Using the data below, count the lines where "pixels" appears, and answer with the number alone.

--*--

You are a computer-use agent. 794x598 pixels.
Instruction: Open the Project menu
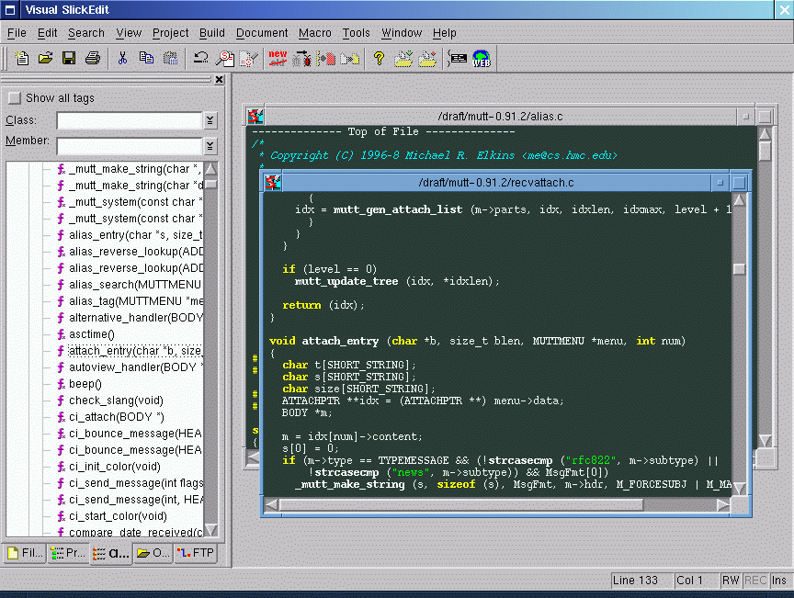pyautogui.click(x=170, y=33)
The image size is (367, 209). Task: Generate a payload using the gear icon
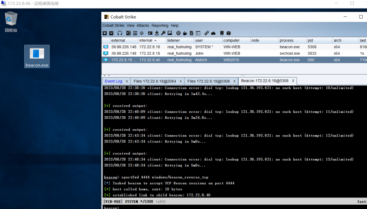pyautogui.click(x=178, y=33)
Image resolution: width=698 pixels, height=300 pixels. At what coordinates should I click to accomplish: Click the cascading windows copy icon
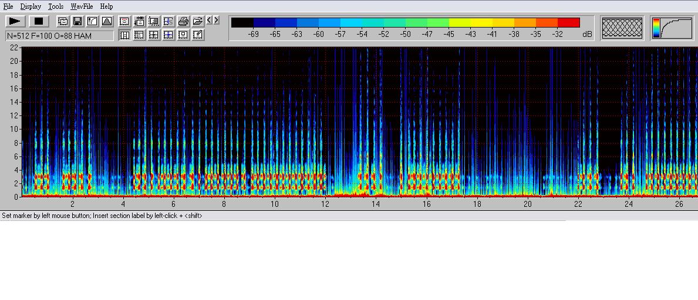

--*--

TASK OUTPUT
2